* What is required
Exactly the lines from the one with "Task: Start the Guru plan 免费试用" through the end of the data below must be set down, and no pictures with them.

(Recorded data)
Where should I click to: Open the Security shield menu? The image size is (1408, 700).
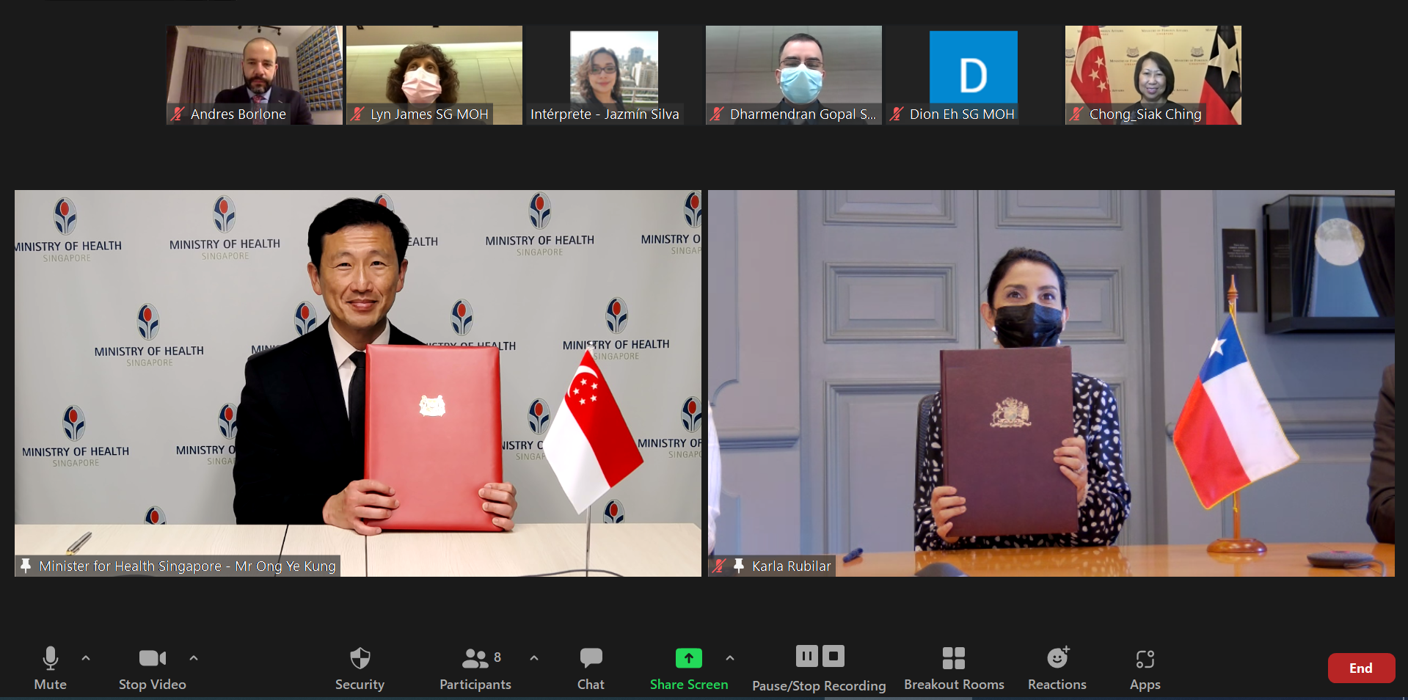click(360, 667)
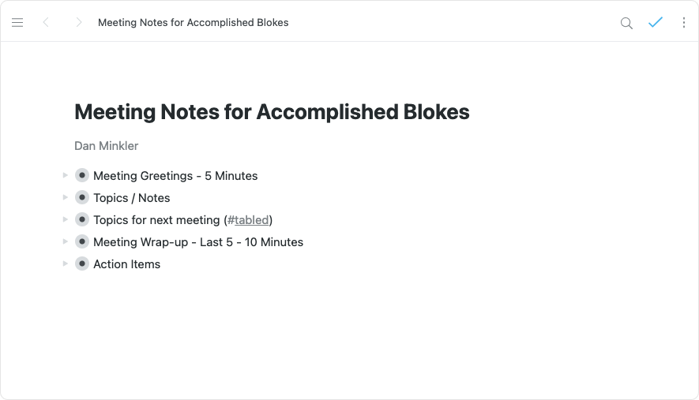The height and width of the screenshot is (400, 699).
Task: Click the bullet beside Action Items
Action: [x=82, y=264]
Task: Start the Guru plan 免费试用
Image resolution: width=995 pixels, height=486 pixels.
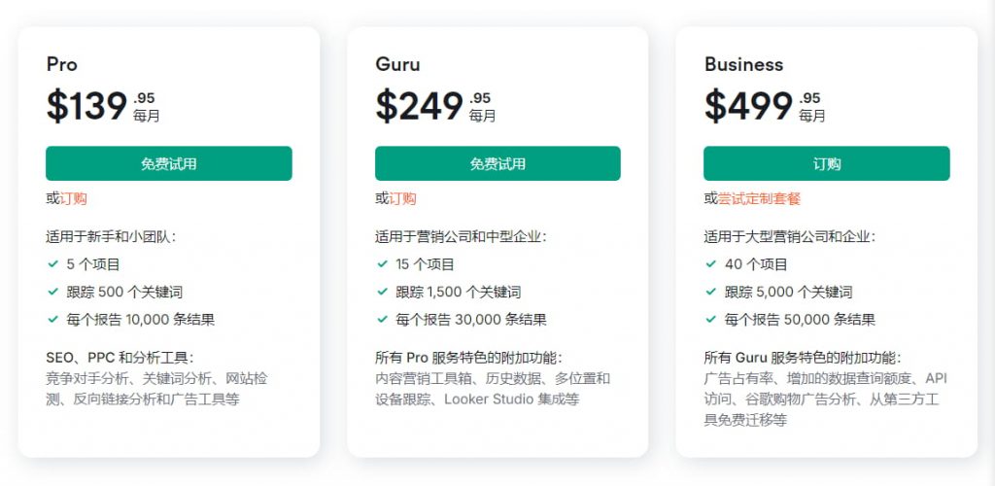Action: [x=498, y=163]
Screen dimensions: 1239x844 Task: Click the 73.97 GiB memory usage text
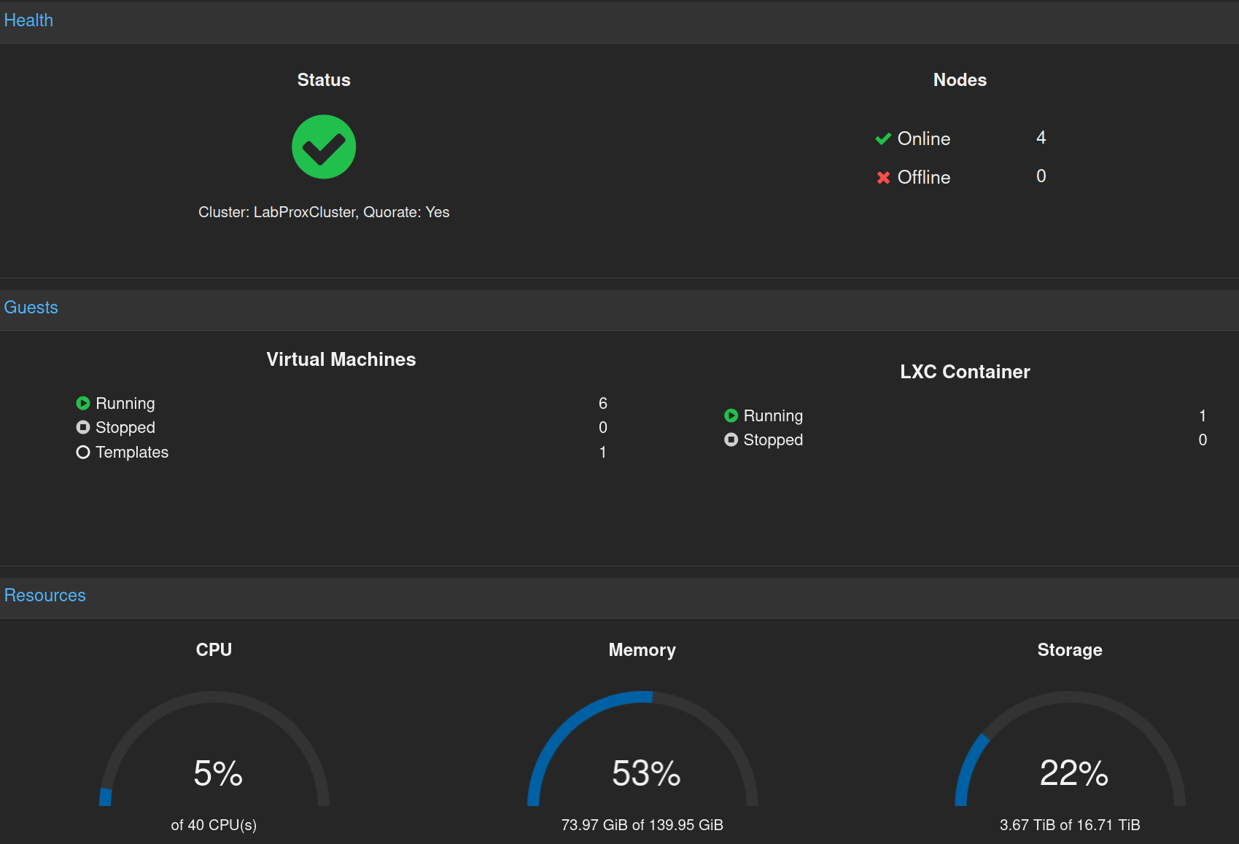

* Task output
Task: Start the Guru plan 免费试用
Image resolution: width=995 pixels, height=486 pixels.
Action: [x=498, y=163]
Screen dimensions: 1239x844 Task: Click the 73.97 GiB memory usage text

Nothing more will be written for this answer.